[START]

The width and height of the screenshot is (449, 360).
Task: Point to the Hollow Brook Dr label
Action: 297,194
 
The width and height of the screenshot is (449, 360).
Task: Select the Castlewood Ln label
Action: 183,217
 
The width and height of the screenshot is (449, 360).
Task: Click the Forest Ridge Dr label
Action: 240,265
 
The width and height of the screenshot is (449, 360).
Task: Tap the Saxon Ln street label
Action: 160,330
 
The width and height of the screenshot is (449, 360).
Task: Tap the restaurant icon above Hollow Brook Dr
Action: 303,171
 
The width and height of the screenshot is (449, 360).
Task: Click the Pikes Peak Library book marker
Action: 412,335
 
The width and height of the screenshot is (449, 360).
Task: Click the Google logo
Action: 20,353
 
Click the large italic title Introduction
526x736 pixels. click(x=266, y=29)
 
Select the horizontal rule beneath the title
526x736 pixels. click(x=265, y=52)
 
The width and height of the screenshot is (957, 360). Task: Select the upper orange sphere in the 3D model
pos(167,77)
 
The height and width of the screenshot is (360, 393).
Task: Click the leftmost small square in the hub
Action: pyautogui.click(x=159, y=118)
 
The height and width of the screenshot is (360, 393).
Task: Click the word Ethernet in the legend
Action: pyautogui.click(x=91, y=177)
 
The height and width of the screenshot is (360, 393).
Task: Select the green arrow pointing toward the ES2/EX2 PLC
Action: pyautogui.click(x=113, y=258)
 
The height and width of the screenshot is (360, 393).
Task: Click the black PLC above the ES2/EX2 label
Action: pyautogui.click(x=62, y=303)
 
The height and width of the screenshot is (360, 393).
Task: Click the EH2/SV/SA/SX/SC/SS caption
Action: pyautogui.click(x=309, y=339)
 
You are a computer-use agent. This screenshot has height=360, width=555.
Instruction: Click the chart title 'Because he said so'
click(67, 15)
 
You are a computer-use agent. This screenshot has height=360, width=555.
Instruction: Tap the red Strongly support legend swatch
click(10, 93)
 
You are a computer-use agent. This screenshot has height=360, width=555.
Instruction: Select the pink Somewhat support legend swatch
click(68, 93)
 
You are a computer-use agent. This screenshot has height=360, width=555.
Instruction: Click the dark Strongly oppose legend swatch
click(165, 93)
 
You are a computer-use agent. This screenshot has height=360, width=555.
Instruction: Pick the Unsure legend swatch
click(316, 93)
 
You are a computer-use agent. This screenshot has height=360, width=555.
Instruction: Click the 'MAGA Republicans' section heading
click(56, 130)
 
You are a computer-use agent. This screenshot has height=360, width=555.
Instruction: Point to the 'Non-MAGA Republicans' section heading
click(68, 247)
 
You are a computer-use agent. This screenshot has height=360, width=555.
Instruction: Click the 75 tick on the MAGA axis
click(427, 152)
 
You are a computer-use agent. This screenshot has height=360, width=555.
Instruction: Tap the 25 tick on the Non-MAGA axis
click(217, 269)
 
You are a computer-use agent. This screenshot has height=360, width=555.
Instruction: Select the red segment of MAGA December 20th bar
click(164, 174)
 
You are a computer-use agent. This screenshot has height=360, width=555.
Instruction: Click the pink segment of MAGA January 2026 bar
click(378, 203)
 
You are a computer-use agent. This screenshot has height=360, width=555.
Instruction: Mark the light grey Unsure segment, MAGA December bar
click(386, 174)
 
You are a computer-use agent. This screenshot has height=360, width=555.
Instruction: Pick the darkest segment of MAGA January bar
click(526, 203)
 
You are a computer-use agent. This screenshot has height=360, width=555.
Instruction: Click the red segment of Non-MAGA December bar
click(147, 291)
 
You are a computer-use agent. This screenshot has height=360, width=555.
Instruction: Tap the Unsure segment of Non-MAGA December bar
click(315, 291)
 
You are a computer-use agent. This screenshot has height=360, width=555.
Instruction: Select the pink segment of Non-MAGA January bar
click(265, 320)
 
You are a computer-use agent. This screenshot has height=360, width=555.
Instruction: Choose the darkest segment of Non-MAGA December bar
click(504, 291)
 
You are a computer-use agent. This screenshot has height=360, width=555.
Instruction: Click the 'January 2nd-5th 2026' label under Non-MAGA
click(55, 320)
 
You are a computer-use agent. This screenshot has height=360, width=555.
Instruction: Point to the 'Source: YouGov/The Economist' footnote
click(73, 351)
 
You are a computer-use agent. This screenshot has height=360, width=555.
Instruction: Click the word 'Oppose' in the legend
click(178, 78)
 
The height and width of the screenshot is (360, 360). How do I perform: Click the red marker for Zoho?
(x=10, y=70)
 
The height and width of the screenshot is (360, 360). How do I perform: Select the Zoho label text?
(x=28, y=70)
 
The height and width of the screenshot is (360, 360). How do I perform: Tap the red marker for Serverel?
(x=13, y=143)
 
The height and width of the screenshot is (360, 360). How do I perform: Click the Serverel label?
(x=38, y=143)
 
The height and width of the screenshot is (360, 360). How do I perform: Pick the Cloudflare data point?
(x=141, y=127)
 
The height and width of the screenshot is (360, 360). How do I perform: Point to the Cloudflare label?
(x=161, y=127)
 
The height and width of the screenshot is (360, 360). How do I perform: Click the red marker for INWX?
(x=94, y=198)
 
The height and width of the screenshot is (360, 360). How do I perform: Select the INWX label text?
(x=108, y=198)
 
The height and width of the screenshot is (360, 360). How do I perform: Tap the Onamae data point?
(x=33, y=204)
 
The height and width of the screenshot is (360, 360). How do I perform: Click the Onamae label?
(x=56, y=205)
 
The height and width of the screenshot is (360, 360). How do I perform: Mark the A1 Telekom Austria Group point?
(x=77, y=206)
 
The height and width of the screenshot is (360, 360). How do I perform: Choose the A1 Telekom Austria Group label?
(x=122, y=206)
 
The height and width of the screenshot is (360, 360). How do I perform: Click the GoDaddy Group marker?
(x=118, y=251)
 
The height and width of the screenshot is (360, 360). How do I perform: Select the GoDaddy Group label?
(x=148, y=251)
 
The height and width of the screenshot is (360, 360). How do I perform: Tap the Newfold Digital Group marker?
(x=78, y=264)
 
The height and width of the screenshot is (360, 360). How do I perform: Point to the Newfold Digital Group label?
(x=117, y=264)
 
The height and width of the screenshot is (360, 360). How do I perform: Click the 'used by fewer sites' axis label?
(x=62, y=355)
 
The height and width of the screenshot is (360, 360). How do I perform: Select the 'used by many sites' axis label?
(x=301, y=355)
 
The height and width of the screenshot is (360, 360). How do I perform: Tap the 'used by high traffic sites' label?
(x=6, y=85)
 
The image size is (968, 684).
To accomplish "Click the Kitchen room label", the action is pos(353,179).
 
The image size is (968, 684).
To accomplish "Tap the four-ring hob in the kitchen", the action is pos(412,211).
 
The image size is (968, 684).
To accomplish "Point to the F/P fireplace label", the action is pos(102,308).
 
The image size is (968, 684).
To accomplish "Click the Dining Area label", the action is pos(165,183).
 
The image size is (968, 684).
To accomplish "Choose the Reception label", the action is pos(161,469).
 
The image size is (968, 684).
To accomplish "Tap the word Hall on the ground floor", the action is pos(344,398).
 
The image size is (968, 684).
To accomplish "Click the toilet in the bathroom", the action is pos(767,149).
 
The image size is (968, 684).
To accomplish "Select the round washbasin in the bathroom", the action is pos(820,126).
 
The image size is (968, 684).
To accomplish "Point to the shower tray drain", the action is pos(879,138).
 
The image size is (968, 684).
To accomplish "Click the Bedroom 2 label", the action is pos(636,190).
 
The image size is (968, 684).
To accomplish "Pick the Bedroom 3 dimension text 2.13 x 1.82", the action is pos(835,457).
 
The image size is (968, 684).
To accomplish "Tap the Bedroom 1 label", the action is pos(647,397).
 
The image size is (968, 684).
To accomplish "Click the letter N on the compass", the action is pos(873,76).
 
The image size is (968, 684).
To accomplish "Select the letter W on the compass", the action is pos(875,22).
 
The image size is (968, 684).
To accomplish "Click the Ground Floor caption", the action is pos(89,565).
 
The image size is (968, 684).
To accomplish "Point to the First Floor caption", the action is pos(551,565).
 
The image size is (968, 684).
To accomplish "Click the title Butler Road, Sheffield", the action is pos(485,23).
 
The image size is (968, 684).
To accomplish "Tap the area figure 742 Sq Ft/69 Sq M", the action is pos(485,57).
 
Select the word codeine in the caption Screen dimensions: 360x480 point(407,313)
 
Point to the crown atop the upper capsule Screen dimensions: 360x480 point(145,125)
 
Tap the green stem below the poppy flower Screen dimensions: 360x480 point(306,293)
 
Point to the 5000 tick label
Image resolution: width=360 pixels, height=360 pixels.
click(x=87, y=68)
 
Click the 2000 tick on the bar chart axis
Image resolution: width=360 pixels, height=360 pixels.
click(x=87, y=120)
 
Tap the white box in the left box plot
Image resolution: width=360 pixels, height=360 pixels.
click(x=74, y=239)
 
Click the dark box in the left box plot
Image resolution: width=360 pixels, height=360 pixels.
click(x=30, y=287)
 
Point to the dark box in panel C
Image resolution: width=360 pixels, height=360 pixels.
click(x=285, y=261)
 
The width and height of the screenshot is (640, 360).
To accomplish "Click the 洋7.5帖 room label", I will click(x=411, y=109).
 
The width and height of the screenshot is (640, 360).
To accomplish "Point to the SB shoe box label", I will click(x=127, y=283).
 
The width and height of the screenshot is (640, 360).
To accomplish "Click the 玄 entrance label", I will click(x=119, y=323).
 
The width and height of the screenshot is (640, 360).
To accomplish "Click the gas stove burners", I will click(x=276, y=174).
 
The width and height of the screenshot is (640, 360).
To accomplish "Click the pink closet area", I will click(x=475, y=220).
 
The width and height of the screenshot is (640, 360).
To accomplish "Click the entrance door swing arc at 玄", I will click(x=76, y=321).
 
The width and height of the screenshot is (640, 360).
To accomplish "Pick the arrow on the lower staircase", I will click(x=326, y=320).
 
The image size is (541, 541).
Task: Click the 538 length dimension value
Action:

[END]

## Given request
Convert the lines from the one containing "marker for INWX?" through the one containing "(x=122, y=206)" into a Markdown table with the columns Row and Text. Give each line a row number and omit blank lines.

## Response to this exercise
| Row | Text |
|---|---|
| 1 | The height and width of the screenshot is (360, 360). How do I perform: Click the red marker for INWX? |
| 2 | (x=94, y=198) |
| 3 | The height and width of the screenshot is (360, 360). How do I perform: Select the INWX label text? |
| 4 | (x=108, y=198) |
| 5 | The height and width of the screenshot is (360, 360). How do I perform: Tap the Onamae data point? |
| 6 | (x=33, y=204) |
| 7 | The height and width of the screenshot is (360, 360). How do I perform: Click the Onamae label? |
| 8 | (x=56, y=205) |
| 9 | The height and width of the screenshot is (360, 360). How do I perform: Mark the A1 Telekom Austria Group point? |
| 10 | (x=77, y=206) |
| 11 | The height and width of the screenshot is (360, 360). How do I perform: Choose the A1 Telekom Austria Group label? |
| 12 | (x=122, y=206) |